For founders running younger, smaller organizations, the number five is not the point. The discipline is. Every decision you make that someone on your team could make is a decision that did not build that person’s judgment, ownership, or confidence.
Over time, that compounds. In the wrong direction.
Scott Kirby took the controls of United at its lowest point and chose to build an organization that did not depend on him for every answer. Five years later, the airline is flying more people than it ever has, making more money than it ever has, and satisfying those customers at a rate it has never managed before.
The man at the top made roughly five calls to get there.
That is the point.
Frequently Asked Questions
What is Scott Kirby’s decision-making philosophy at United Airlines?
Scott Kirby believes a CEO should only personally make decisions that no one else in the organization is positioned to make. He limits himself to roughly five major decisions per year, delegating everything else to the people closest to the actual work.
How does Scott Kirby involve his team when he does make major decisions?
He gathers 15 to 20 people and asks the most junior employees to speak first, before senior leaders weigh in. The goal is to surface honest, ground-level insight before the room’s direction gets established by rank.
What financial results has United Airlines produced under Scott Kirby?
According to United’s January 2026 earnings release, the airline posted $59.1 billion in revenue for 2025, its highest ever, along with $4.3 billion in pre-tax earnings and a record 181 million passengers carried.
Is the five decisions model realistic for smaller or earlier-stage companies?
The number is not the lesson. The discipline is. For founders, the relevant question is whether you are making decisions that your team could own. Every time you step in unnecessarily, you slow the team’s development and create a dependency that limits the company later.
Why did Scott Kirby develop this approach during the pandemic specifically?

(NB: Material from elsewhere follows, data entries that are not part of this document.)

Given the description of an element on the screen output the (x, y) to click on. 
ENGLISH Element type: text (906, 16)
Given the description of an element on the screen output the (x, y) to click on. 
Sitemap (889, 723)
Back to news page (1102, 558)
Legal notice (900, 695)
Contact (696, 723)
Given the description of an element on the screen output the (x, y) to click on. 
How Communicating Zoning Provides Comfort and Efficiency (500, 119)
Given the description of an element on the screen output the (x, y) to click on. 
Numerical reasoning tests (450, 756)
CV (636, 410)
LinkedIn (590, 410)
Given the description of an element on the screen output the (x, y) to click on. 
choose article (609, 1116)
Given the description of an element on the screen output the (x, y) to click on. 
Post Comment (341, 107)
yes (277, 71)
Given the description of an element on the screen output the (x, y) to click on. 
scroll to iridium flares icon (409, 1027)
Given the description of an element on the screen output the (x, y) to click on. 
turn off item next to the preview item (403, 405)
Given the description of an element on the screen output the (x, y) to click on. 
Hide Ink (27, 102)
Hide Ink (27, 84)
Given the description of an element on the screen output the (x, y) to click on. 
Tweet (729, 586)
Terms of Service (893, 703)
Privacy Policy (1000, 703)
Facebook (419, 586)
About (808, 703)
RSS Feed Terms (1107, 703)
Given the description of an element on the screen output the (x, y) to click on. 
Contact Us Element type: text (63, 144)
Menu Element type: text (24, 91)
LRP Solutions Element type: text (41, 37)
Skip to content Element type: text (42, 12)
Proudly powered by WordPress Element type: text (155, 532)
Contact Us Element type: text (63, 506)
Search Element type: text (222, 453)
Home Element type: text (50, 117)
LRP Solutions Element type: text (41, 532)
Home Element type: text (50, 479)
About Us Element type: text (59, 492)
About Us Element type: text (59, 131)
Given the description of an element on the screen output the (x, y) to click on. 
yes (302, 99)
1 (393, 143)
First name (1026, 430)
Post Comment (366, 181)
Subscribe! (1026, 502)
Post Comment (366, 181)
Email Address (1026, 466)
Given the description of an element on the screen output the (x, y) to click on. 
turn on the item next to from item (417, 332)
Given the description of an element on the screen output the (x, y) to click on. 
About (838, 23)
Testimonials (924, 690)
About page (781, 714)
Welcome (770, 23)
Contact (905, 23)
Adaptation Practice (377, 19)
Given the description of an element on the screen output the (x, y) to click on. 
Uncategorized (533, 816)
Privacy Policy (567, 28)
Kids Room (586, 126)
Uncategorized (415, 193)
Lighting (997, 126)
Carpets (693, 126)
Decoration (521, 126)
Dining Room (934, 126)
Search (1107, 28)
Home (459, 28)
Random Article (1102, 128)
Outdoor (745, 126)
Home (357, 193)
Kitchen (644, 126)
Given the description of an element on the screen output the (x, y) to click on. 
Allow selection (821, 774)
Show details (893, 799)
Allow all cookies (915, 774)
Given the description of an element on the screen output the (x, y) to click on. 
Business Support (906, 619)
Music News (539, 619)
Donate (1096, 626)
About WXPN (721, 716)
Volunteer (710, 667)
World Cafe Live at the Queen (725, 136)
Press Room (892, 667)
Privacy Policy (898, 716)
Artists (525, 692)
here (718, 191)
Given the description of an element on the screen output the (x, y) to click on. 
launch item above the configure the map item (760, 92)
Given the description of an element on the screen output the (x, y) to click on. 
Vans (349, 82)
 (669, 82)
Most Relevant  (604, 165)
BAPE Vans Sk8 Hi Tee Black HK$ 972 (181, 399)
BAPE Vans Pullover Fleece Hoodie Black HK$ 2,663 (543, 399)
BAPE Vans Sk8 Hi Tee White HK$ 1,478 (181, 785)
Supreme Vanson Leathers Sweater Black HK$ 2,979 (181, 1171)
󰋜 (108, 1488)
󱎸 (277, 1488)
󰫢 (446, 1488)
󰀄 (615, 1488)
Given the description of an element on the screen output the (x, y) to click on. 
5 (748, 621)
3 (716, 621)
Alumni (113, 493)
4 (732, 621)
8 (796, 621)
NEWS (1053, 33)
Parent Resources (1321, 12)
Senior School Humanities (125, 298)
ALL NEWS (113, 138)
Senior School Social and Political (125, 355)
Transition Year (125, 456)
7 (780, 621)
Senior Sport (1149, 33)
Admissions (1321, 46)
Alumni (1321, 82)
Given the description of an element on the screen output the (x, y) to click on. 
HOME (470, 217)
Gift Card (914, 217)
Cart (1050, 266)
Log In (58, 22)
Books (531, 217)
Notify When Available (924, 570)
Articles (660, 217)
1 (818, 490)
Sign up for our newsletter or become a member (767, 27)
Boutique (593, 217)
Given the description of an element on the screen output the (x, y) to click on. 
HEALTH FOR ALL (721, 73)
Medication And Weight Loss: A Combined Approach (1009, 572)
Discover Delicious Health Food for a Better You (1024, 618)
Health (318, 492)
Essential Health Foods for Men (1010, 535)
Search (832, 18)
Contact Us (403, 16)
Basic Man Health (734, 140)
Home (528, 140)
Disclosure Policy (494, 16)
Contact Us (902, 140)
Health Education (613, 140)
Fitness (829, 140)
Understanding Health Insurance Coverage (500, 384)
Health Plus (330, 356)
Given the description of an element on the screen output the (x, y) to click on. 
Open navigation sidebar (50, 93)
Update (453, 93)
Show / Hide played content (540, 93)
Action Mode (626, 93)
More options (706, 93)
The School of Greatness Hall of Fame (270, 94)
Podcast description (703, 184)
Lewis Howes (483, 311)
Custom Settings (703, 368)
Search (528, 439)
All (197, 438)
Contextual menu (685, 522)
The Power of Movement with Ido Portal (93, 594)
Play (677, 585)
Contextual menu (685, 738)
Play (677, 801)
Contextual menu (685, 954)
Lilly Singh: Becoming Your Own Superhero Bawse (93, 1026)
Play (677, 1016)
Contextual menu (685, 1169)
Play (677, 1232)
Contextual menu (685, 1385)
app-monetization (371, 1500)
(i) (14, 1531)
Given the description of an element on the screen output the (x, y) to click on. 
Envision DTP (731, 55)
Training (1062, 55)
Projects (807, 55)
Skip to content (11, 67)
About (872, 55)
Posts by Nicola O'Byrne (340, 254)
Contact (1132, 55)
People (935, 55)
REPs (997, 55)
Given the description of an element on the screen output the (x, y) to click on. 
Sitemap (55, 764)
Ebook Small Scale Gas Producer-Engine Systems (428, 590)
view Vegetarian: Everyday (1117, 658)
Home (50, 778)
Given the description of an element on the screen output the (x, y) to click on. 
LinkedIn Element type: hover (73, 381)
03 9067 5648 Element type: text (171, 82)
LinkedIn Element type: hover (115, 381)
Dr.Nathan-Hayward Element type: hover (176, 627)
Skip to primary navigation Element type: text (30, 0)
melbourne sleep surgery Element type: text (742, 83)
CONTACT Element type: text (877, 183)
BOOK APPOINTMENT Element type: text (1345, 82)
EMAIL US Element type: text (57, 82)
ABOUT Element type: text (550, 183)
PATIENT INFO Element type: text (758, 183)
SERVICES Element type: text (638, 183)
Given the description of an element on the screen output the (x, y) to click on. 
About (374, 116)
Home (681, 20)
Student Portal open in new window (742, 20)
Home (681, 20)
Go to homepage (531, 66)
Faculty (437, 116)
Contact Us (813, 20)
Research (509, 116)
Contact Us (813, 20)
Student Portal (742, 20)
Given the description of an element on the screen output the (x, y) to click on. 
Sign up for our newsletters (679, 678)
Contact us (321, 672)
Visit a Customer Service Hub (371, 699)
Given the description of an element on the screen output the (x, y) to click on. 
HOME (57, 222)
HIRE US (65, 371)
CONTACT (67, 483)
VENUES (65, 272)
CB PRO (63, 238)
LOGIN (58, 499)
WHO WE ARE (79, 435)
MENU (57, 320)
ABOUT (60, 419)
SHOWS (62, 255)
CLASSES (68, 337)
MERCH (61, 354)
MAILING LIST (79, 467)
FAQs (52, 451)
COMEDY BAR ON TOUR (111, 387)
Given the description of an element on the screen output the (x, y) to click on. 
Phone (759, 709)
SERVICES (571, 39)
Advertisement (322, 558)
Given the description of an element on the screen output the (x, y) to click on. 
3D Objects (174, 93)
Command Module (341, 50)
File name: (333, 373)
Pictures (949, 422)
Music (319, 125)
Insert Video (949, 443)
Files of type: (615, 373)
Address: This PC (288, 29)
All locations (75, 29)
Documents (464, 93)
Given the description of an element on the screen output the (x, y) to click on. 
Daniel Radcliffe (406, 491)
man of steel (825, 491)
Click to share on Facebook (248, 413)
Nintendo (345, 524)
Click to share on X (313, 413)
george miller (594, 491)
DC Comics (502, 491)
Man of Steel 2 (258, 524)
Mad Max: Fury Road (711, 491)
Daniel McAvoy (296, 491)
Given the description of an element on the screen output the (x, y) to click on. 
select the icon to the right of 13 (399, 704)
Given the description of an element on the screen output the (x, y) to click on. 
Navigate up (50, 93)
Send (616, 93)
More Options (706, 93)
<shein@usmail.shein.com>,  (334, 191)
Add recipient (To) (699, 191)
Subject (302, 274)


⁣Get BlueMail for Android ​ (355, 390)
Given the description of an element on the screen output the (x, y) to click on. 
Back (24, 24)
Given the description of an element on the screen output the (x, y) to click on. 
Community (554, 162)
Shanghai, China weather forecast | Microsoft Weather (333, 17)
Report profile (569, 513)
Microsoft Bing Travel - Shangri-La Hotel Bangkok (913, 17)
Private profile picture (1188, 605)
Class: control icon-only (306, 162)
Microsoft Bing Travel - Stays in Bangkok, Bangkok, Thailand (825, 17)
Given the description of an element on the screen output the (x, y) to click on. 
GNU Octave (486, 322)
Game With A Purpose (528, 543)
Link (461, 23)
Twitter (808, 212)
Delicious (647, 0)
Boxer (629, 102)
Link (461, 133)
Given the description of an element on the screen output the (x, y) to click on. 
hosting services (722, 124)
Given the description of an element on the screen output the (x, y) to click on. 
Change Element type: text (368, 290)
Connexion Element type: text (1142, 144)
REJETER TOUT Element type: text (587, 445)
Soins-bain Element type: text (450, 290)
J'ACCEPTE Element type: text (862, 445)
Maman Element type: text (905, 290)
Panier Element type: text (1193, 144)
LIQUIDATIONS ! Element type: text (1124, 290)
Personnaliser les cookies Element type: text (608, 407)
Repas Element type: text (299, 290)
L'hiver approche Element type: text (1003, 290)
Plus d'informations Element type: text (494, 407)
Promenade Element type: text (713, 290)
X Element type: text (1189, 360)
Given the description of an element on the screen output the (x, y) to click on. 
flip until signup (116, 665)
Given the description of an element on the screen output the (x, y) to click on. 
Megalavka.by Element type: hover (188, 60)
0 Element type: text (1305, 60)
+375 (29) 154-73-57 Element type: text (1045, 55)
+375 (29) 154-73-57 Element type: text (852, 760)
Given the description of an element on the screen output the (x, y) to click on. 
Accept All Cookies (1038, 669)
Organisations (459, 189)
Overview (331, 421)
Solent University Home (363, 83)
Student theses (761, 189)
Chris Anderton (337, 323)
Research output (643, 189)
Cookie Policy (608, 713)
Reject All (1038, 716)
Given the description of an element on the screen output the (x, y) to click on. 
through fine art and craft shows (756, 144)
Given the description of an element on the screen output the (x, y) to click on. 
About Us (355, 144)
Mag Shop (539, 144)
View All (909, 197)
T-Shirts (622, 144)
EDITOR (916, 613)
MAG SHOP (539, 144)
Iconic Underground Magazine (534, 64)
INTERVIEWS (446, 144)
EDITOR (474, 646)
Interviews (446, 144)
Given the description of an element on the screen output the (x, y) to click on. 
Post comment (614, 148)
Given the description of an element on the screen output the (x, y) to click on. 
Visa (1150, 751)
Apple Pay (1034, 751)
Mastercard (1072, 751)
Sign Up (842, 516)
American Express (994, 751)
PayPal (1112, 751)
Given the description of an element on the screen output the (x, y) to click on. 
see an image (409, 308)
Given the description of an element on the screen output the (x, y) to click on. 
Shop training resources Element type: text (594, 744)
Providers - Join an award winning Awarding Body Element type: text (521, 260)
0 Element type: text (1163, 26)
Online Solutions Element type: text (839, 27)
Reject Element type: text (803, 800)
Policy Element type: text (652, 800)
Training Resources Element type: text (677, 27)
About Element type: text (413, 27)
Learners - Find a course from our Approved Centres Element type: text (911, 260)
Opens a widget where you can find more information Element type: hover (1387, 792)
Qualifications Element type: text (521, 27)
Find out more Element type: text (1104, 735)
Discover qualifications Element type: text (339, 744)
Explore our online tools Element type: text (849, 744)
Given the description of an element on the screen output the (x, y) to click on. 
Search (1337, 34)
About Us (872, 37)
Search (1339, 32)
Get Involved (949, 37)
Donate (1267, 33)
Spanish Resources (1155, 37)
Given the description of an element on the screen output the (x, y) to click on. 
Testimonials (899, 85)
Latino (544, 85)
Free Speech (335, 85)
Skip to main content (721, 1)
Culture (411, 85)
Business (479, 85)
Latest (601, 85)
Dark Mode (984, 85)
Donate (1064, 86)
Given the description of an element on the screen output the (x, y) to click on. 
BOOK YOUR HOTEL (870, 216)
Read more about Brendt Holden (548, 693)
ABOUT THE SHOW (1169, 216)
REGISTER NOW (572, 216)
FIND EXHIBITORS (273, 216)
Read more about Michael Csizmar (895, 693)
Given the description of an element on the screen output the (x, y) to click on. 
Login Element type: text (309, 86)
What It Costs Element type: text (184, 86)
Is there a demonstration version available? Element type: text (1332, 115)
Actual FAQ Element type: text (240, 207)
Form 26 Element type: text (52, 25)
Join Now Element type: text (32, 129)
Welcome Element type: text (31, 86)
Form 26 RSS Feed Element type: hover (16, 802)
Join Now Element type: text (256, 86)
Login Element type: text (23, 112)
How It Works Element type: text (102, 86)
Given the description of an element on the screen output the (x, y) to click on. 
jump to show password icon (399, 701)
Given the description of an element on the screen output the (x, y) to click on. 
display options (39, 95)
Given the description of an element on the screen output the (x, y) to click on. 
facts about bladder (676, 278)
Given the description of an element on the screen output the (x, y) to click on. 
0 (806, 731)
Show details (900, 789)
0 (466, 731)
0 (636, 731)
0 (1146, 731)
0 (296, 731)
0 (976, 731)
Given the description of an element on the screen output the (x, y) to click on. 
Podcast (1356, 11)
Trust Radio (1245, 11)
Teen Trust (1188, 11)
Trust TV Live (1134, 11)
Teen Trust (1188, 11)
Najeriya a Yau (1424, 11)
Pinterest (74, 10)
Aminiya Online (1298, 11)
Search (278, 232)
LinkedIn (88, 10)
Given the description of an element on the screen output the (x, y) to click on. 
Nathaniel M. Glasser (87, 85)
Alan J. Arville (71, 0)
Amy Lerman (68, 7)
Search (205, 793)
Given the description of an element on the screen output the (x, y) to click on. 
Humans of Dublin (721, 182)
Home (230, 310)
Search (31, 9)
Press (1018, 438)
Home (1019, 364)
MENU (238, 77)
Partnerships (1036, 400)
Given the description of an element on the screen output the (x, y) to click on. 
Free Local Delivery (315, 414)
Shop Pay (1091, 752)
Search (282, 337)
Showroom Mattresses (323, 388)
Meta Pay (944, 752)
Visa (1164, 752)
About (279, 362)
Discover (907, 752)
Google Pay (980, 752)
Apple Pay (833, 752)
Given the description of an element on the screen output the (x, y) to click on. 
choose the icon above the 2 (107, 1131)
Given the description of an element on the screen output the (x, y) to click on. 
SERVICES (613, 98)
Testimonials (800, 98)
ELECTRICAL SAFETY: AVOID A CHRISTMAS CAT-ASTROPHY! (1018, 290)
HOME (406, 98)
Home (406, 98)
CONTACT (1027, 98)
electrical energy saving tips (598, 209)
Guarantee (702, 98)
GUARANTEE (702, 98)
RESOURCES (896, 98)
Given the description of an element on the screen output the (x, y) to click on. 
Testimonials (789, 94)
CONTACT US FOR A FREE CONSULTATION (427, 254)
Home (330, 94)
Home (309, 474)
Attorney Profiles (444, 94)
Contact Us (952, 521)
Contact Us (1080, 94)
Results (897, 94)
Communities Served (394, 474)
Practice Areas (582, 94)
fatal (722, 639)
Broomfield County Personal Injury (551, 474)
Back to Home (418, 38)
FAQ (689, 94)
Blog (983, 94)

He has said the crisis created rare permission to change things that would otherwise have been defended out of habit. The scale of the emergency made people open to doing things differently, and the approach he built in 2020 became permanent.
Summary
Scott Kirby stepped into the worst moment in United Airlines’ history and chose not to make it about himself. He built systems, trusted people, and reserved his judgment for the five moments per year when only his judgment would do. The airline that came out the other side posted $59.1 billion in record revenue, flew more passengers than ever, and ended 2025 with its happiest customers on record. There is a lesson in there for every founder who still thinks the job is to have all the answers.